Goal of the exercise: Nothing but the lines from the line with "The height and" to the end of the records below should appear in the answer, each exactly as given.

########################################

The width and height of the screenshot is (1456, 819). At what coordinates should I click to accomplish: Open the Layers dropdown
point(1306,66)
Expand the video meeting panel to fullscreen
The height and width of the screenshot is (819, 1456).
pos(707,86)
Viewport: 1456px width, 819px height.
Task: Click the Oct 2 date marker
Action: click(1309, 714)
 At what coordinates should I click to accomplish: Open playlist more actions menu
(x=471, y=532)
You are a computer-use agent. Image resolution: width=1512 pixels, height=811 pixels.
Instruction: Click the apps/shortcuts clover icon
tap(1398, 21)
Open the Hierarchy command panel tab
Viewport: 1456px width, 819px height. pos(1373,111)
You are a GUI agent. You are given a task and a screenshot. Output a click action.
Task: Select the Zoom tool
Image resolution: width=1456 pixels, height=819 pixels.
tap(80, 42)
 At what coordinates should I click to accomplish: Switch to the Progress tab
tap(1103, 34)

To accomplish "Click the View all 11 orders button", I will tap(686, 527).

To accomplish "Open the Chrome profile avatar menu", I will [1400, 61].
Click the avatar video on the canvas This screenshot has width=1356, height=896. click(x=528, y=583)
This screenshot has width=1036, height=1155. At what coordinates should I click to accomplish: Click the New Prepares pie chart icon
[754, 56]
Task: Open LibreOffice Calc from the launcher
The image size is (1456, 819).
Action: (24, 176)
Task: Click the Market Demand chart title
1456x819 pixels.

########################################

Answer space:
The height and width of the screenshot is (819, 1456).
pos(707,86)
Viewport: 1456px width, 819px height.
Task: Click the Oct 2 date marker
Action: click(1309, 714)
 At what coordinates should I click to accomplish: Open playlist more actions menu
(x=471, y=532)
You are a computer-use agent. Image resolution: width=1512 pixels, height=811 pixels.
Instruction: Click the apps/shortcuts clover icon
tap(1398, 21)
Open the Hierarchy command panel tab
Viewport: 1456px width, 819px height. pos(1373,111)
You are a GUI agent. You are given a task and a screenshot. Output a click action.
Task: Select the Zoom tool
Image resolution: width=1456 pixels, height=819 pixels.
tap(80, 42)
 At what coordinates should I click to accomplish: Switch to the Progress tab
tap(1103, 34)

To accomplish "Click the View all 11 orders button", I will tap(686, 527).

To accomplish "Open the Chrome profile avatar menu", I will [1400, 61].
Click the avatar video on the canvas This screenshot has width=1356, height=896. click(x=528, y=583)
This screenshot has width=1036, height=1155. At what coordinates should I click to accomplish: Click the New Prepares pie chart icon
[754, 56]
Task: Open LibreOffice Calc from the launcher
The image size is (1456, 819).
Action: (24, 176)
Task: Click the Market Demand chart title
1456x819 pixels.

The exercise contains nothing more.